Danişmentliler döneminde Beyliğin merkezi. Karadeniz sahillerine, orta Anadolu'ya ve batıya yapılan seferlerde bir istinat noktası, Selçuklunun altı, Osmanlının on önemli şehrinden biri. Selçuklu tahtına çıkan şehzadelerden  -Alaeddin Keykubad dâhil- çoğu burada yöneticilik yaptığı bir belde.  Hazreti Mevlana'nın "Tokat'a gitmek gerek çünkü Tokat'ta iklim ve insanlar mutedil" diye iltifat ettiği bir şehir.  14. yüzyılda, Selçuklular, İlhanlılar, Ertana Beyliği, Kadı Burhaneddin ve Osmanlı Devleti olmak üzere beş ayrı yönetim gören bir coğrafya. 15. yüzyılda yoğun bir mimari faaliyetin olduğu kenttir burası. Bütün Anadolu'nun bu yüzyıla ait en güzel yapılardan Gülbahar Hatun Camisi de buradadır.
 
​16. Yüzyılda da ihmal edilmemiş Tokat. Mimar Sinan ile ilişkilendirebileceğimiz bir cami ve hamam var bu kentte, Ali Paşa Camii ve Hamamı.  
 
17. yüzyılda yine bütün Anadolu'nun en güzel ahşap tavanlı camilerinden üçü ve en büyük şehir hanı inşa edilmiştir. Bu yüzyılda kara gümrüklerinin burada olması sebebiyle bütün kervanların uğramak zorunda olduğu bir tekstil, ham bakır işleme, mamul bakır ve deri üretim merkezi… Bütün bu alanlarda Rusya ve Avrupa içlerinde kalitesinden ötürü diğer üretim merkezlerinin rekabet edemedikleri bir yer. Bu asırda Evliya Çelebinin ve diğer seyyahların öve öve bitiremedikleri, birbirinden güzel yapıların bulunduğu ve tüm Anadolu'nun en büyük şehir hanının yapıldığı emsalsiz bir mekân.
 
18. ve 19. yüzyıllarda yine bütün Anadolu'nun en görkemli ahşap tavan göbeğine sahip konağı Latifoğlu Konağı ve Anadolu'nun en güzel Mevlevihane'si bu şehirdedir ve en güzel saat kulelerinden biri de.

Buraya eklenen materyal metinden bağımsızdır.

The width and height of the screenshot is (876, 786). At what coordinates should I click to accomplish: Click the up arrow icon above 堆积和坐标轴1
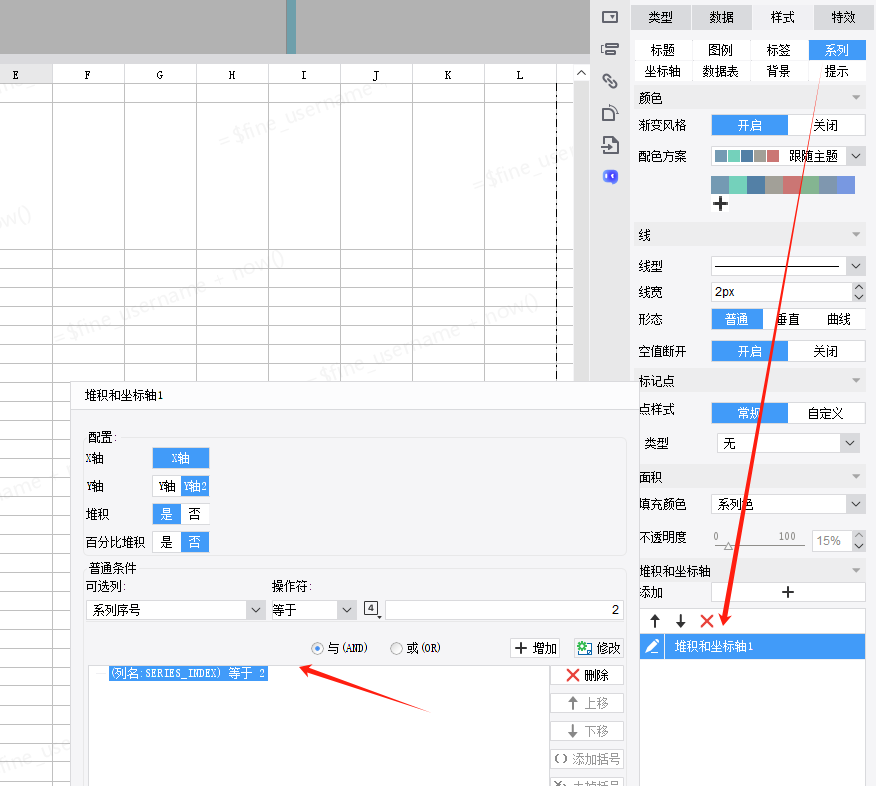[x=655, y=621]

​Ve sonraki yıllar… Şu veya bu sebeple gelişip büyümesi yavaşlayan, hatta duran ve gerileyen,  nefesi tükenen yorgun bir kent. 
 
​Bu şehrin geçmişi bize çok şey yapmış, ruhu olan bir şehir bırakmış. Bizim de borcumuzu ödememiz gerekir. Hem de çok acı çektirdikten sonra. Evet, fark edemedik, geç kaldık ama hâlâ yapacak şeyler var, daha fazla geç kalmadan.